Unlike basic bots, Avoca is deeply integrated with industry CRMs like ServiceTitan and Housecall Pro. It checks real-time calendars and books appointments directly into the company's system. The AI proactively calls or texts customers with outstanding estimates or missed appointments, "filling the board" without human intervention .

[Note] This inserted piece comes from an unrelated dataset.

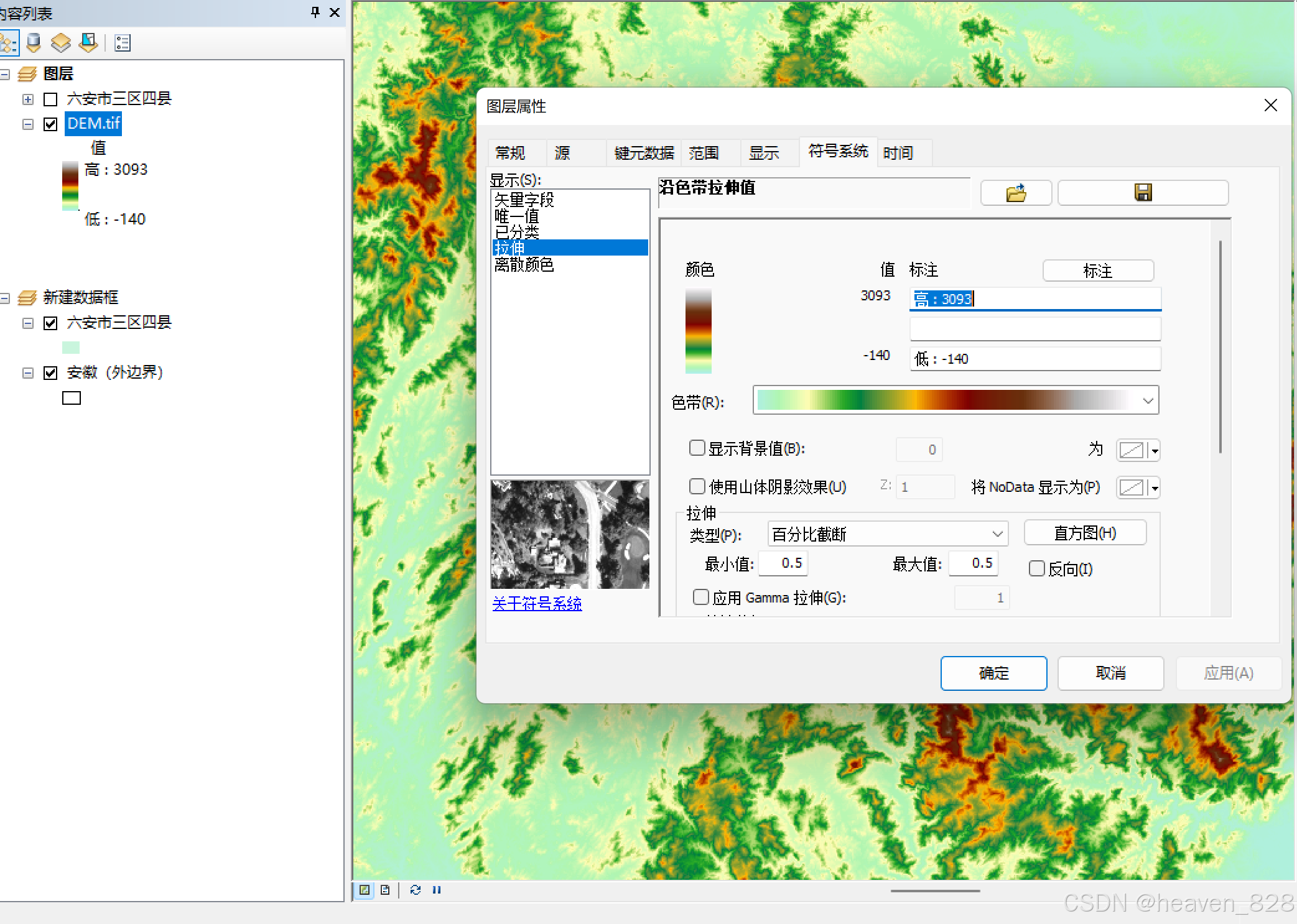
Task: Switch to the 源 tab
Action: 562,153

One of Shrivastava's core contributions is the Avoca Coach—a platform that lets AI listen to customer calls handled by real employees and provides real-time scoring and coaching insights . "AI changes the math," Shrivastava says. "For the first time, every contractor in America can have a concierge-grade revenue operation" .

The Blue-Collar AI Bet

Unlike most AI startups chasing general-purpose intelligence, Avoca focuses on the "main characters" of the physical economy: technicians, plumbers, roofers, and electricians . "Everyone's trying to build for the Fortune 500, but there's this giant, trillion-dollar economy no one is touching," Chen said .

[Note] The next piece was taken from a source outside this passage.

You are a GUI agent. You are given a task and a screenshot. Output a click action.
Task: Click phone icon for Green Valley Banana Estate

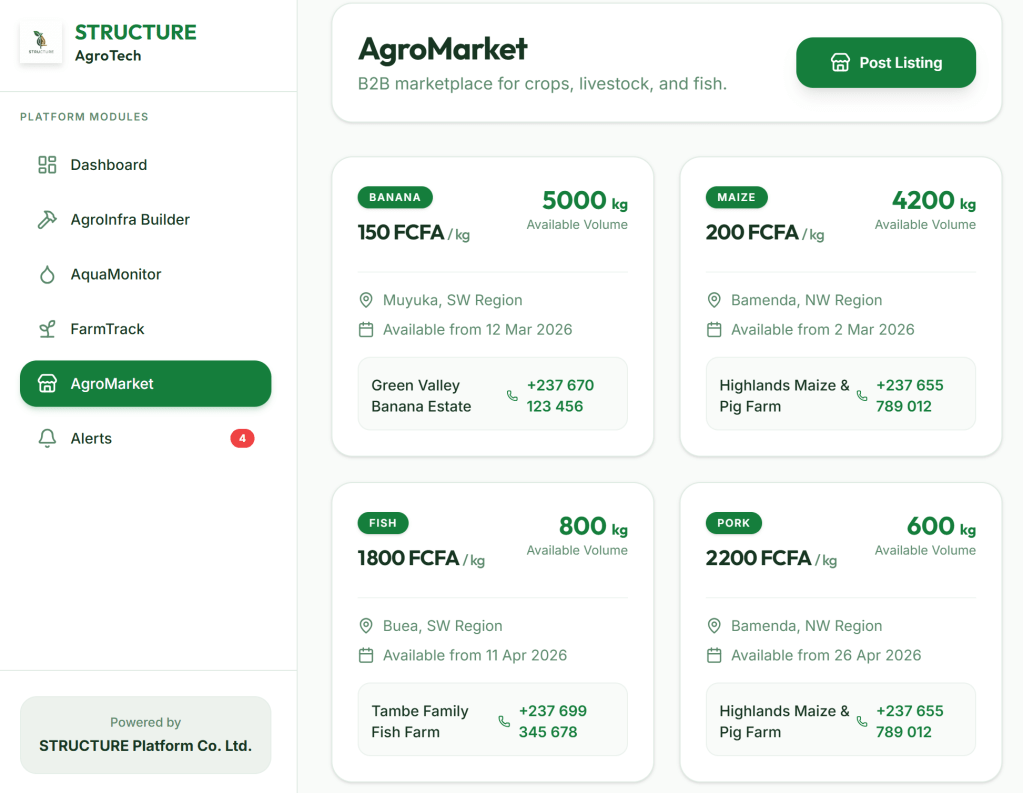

The timing is strategic. The company's success hinges on a future where plumbers and technicians remain human, at least for the next five years . "With all that's happening in AI, the next million-dollar-job is the job of plumber, the job of the technician," Shrivastava said .

"This is definitely an industry that's been overlooked by Silicon Valley," said Leigh Marie Braswell, a partner at Kleiner Perkins. "I think people don't realize how big it is or, quite frankly, how important it is" .

The Bottom Line

Shrivastava's story is a reminder that the most successful AI companies aren't always building the flashiest technology. Sometimes, they're solving the oldest problem in business: answering the phone.

"When a home service business misses a call, that could be a $30,000, $40,000 HVAC install they're missing."